What to work on
Beginning at the line that contains "Click the green", repeat each line exactly through the last one of the records below, and leave out the pictures.

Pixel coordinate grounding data
================

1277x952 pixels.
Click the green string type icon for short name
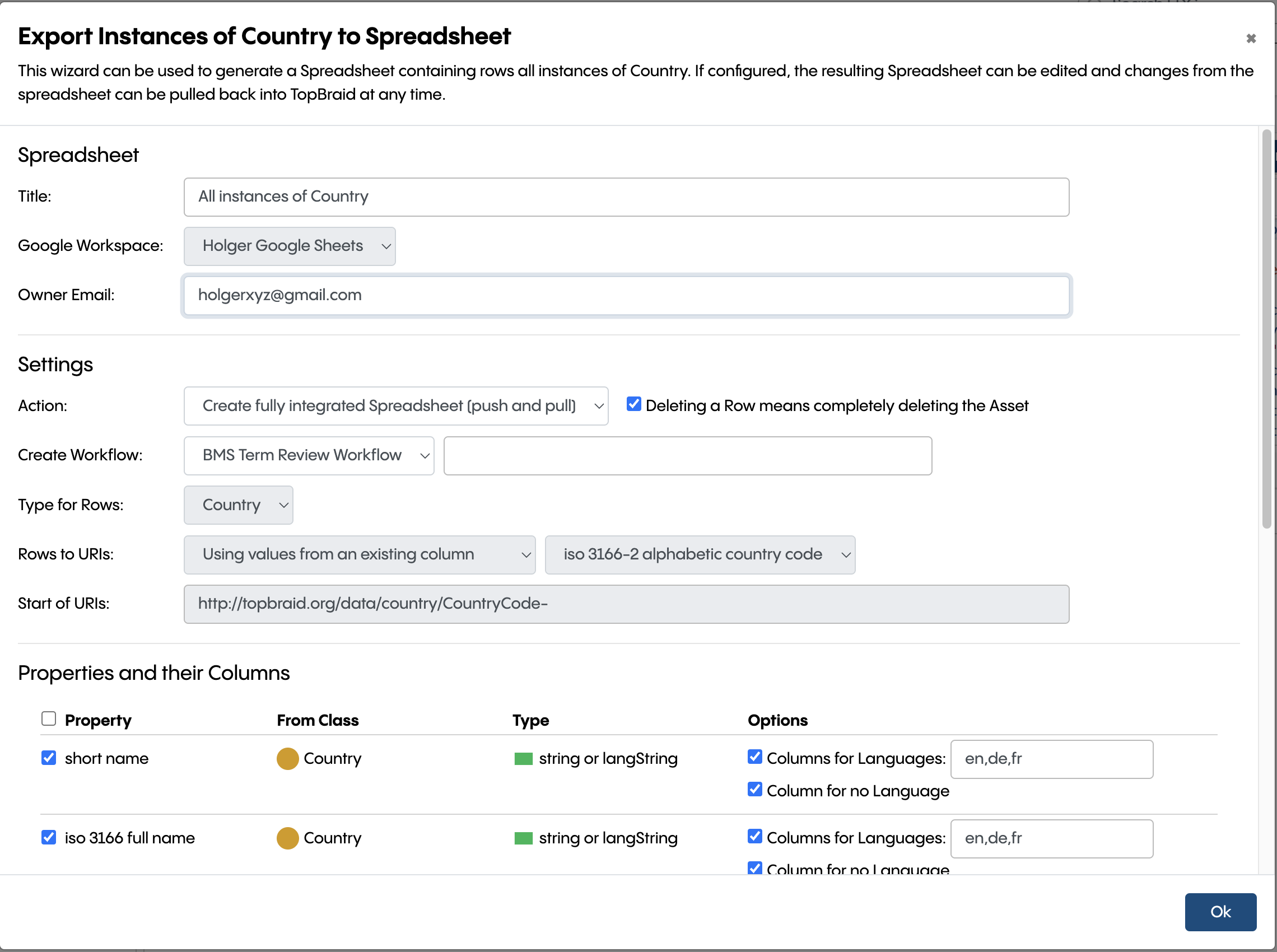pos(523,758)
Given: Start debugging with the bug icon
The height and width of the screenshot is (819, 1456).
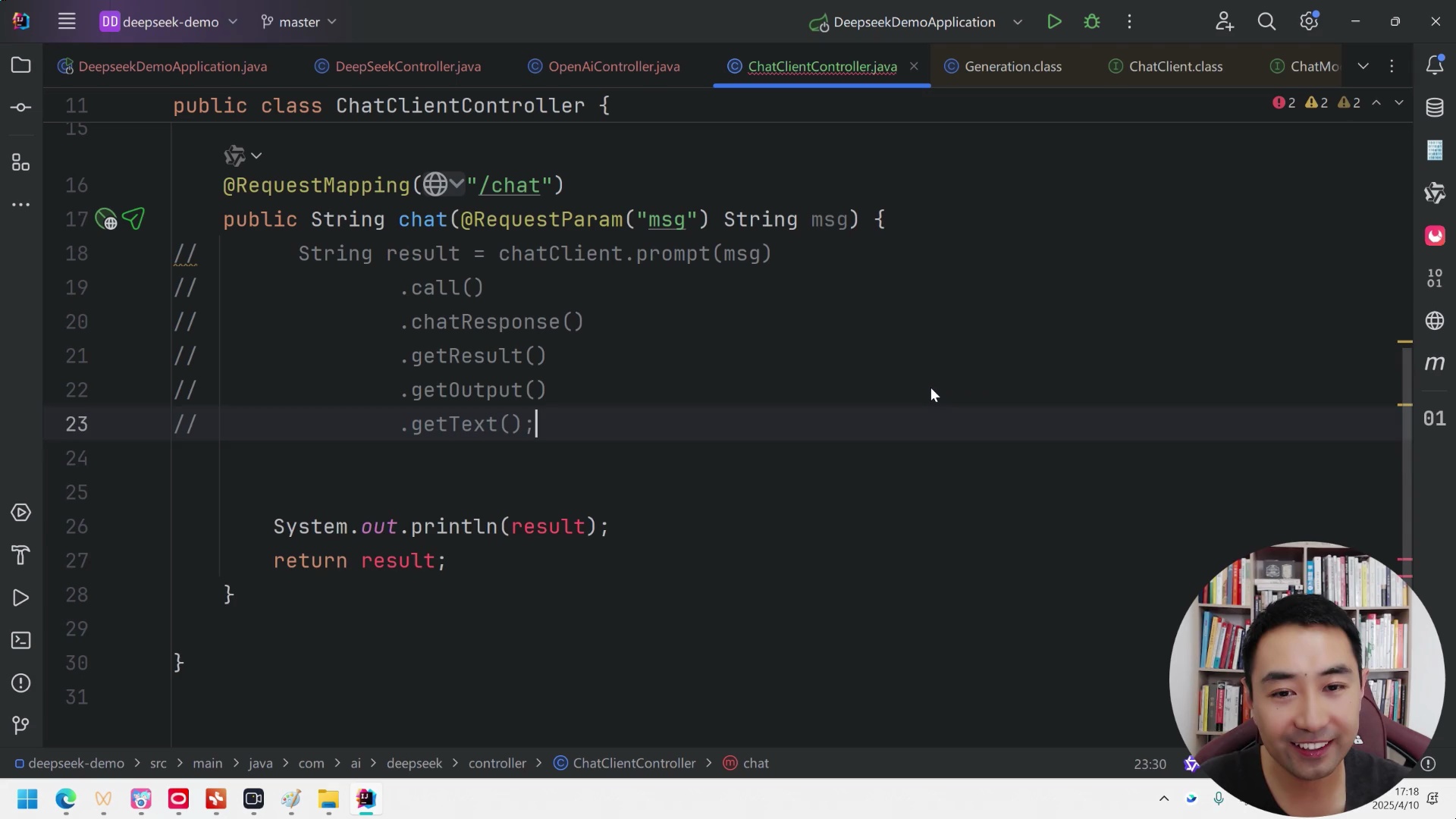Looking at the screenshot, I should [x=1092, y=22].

================

Reply
Click the green string type icon for short name
pos(523,758)
Given: Start debugging with the bug icon
The height and width of the screenshot is (819, 1456).
Looking at the screenshot, I should [x=1092, y=22].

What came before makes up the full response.